The real issue here is not that some mayor got drunk and took his pants off in somebody’s house. It’s that when a mayor gets drunk and takes his pants off in someone’s house, everyone thinks it natural to call in the labor lawyers, who in turn think it natural to make referrals to psychological counselors. What it is that the counselors are supposed to do is anyone’s guess. Why this is a matter for psychological counseling at all: also obscure. What expertise labor lawyers have in determining when psychological counseling is indicated: total mystery. As for the explanation for why counselors would prostitute themselves in this way for labor lawyers? Priceless. It’s called “an endless revenue stream.” Also known as rent seeking.
The irony of this whole episode is that the incident shows nearly the opposite of what it’s widely been taken to show. At first, superficial glance, the lesson seems to be that John Roth is an irresponsible man and terrible mayor. At second glance, however, the deeper lesson is one about the legal profession’s dysfunctional relationship with the counseling profession.

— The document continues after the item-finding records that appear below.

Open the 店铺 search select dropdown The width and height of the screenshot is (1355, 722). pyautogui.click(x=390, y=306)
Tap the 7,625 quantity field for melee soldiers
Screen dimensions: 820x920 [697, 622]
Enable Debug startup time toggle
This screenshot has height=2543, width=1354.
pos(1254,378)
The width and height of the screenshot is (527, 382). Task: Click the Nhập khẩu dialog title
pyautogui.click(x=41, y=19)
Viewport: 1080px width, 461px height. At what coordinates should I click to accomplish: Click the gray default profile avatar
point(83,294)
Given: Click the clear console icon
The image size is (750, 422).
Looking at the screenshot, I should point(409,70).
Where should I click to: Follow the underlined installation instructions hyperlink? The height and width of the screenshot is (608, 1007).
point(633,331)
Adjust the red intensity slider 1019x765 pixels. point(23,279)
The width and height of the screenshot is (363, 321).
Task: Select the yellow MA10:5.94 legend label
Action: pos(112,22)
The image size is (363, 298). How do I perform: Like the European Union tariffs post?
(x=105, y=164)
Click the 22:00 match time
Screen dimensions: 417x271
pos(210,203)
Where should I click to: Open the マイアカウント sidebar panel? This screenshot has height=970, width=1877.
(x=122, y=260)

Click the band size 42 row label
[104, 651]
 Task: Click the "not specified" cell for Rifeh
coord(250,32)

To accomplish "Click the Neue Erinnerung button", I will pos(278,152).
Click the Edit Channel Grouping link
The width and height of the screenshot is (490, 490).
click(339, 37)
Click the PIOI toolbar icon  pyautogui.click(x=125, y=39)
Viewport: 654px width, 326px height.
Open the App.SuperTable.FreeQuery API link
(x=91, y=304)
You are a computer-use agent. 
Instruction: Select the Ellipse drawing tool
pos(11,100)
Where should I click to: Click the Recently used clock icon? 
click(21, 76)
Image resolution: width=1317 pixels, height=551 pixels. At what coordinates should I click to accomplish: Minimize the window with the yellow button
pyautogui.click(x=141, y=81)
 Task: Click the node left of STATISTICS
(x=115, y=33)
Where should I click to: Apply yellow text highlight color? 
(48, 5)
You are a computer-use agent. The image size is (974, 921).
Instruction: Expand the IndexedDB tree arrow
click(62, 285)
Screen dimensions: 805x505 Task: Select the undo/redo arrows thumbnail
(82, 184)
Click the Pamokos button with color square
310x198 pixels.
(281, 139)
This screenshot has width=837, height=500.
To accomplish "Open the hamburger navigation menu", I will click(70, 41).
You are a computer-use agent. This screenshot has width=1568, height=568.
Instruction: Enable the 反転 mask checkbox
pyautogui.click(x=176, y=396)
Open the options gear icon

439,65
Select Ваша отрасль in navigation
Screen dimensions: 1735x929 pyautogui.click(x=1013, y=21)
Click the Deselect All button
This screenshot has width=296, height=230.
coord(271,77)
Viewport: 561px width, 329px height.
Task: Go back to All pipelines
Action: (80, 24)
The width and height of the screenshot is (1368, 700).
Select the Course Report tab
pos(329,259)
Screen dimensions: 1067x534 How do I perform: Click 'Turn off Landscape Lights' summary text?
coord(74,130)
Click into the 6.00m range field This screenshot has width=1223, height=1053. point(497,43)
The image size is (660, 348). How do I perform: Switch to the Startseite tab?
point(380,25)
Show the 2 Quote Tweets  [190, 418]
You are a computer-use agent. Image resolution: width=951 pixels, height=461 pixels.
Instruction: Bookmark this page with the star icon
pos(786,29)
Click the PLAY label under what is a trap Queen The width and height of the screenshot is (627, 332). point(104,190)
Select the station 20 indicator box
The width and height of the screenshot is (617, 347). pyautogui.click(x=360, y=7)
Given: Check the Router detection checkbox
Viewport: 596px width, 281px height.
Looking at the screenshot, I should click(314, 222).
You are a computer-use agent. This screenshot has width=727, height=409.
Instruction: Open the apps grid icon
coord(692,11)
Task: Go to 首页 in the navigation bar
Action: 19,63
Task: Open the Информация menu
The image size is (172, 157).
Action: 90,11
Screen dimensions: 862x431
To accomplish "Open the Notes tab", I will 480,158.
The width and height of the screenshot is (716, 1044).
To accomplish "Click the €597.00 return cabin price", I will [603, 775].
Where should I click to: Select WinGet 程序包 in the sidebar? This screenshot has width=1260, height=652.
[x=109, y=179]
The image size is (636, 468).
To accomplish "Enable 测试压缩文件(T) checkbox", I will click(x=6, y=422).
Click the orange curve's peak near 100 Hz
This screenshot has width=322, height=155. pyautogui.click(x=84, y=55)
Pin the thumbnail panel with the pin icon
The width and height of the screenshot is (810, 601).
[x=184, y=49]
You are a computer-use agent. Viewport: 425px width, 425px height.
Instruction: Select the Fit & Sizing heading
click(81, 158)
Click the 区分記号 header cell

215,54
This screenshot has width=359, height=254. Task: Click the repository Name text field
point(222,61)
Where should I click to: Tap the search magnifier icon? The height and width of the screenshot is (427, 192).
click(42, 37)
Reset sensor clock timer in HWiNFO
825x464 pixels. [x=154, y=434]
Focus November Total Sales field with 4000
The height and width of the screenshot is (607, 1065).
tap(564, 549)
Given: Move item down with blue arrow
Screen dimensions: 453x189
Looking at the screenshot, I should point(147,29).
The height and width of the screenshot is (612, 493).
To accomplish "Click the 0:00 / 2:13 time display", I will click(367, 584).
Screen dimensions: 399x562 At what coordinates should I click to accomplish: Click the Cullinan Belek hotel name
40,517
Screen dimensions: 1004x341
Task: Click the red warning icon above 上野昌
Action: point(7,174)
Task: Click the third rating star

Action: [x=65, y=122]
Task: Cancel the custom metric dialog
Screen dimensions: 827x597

The dynamic seems to work as follows: Some inconsequential event happens. People decide that it’s in fact a deeply consequential event. The lawyers whiz in, making mountains out of molehills, and charging appropriately mountainous fees; having done so, they refer these mountains over to counselors, in the hopes that the counselors will, under the majesty of the law, turn them back into the molehills they always were. Incredibly enough, the mountains-that-were-always-molehills-to-begin-with conveniently become the molehills-that-were-never-mountains-in-the-first-place. Amazing what the mental health sciences can do nowadays.
It’s a neat conjuring trick: two sets of “professionals” get paid to do a whole lot of nothing while pointing their scolding fingers at a whole lot of nothing. They then make out like bandits, at our expense. If we were a less idiotically moralistic and more skeptical society, we’d see right through the charade. It is, I’d say, about as obvious as a drunk guy with his pants down. Well, obvious to some at any rate. Clearly not obvious to the people distracted by other things–like the drunk guy with his pants down.